[Stored data entries]
------------

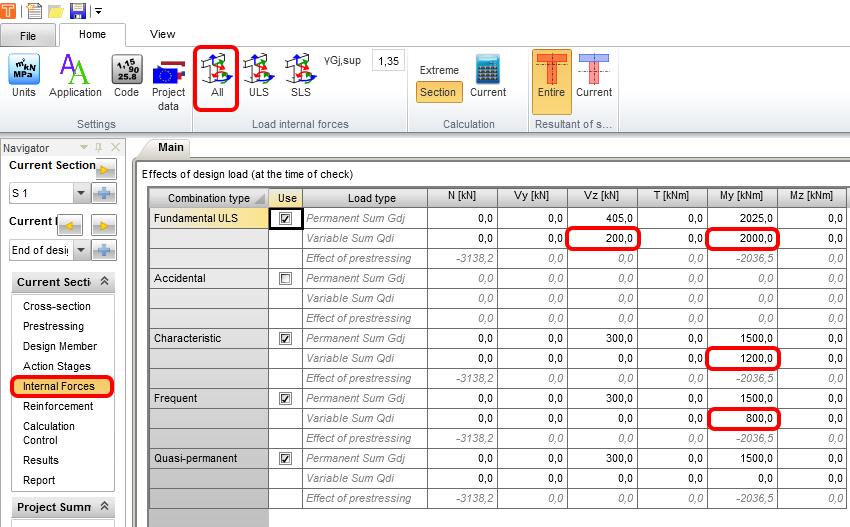The width and height of the screenshot is (850, 527).
Task: Toggle Use checkbox for Frequent combination
Action: click(285, 398)
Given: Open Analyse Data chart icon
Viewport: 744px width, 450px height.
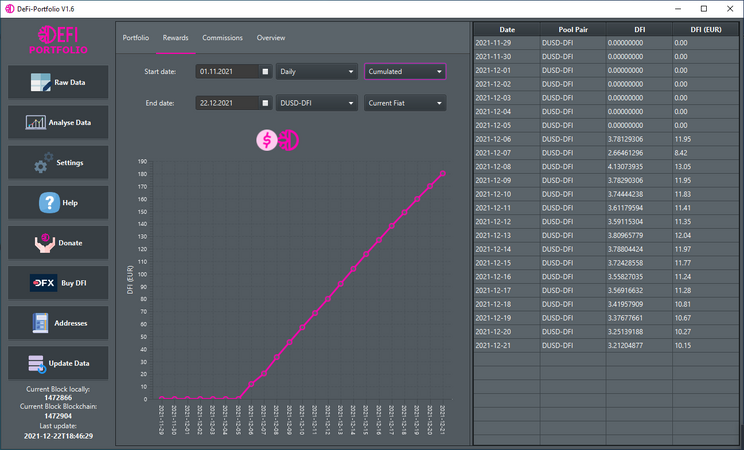Looking at the screenshot, I should click(36, 123).
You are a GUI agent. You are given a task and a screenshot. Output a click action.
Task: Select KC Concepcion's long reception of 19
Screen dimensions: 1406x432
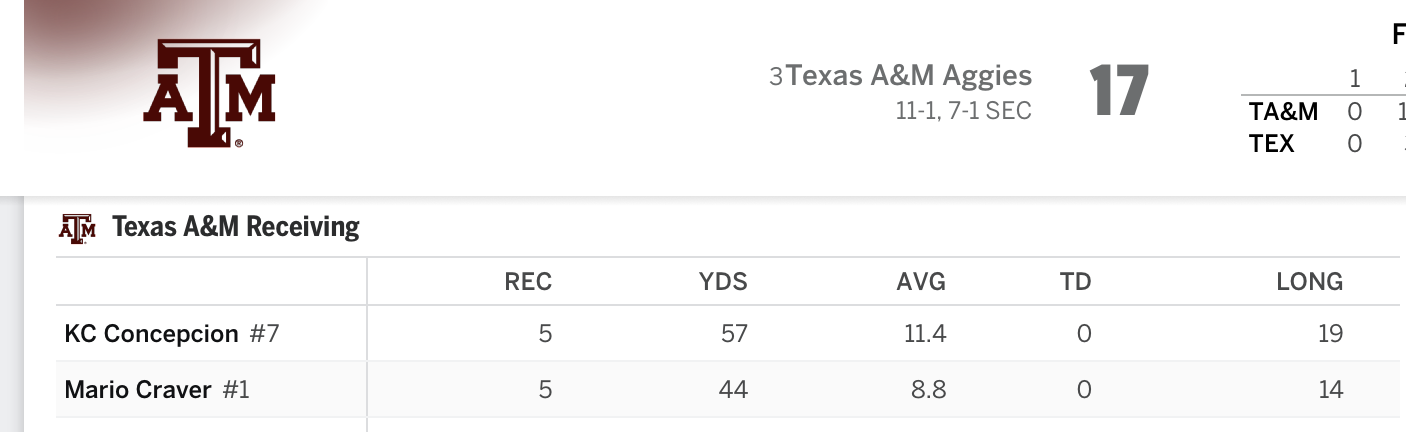click(x=1330, y=333)
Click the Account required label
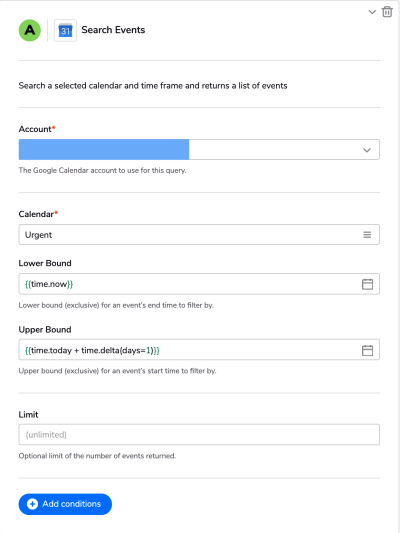The height and width of the screenshot is (533, 400). click(37, 129)
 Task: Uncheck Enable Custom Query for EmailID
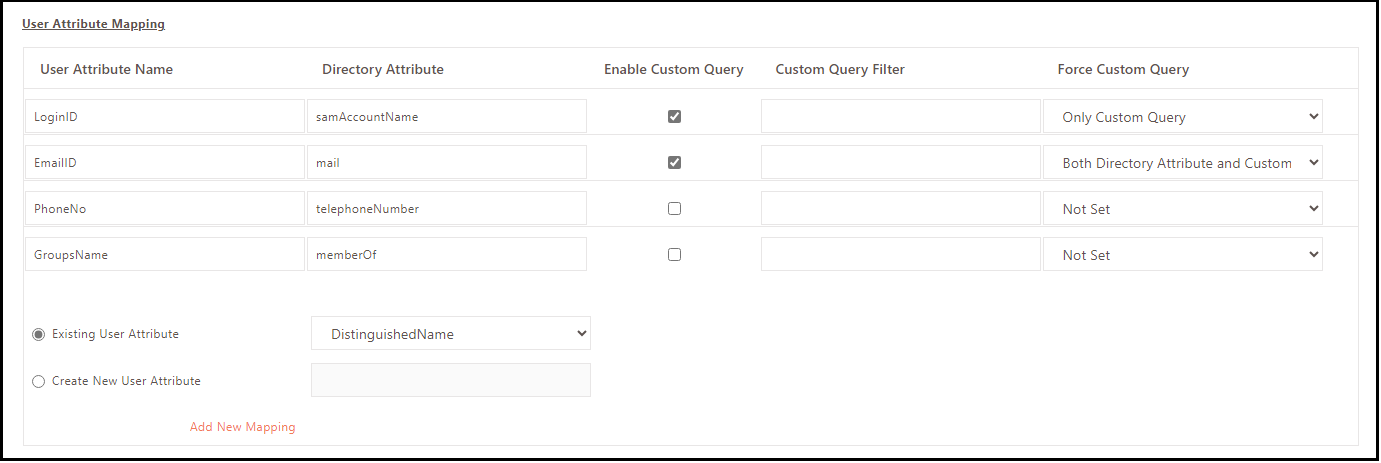[674, 162]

------------

▸ WHAT IS BEING ASKED
Please transcribe, word for word, every line from the one containing "Task: Select KC" through the last line of the records, both included, and leave the pictures out.

▸ RESULT FOR THIS EXERCISE
Task: Select KC Concepcion's long reception of 19
Screen dimensions: 1406x432
click(x=1330, y=333)
Click the Account required label
The height and width of the screenshot is (533, 400). click(37, 129)
 Task: Uncheck Enable Custom Query for EmailID
[674, 162]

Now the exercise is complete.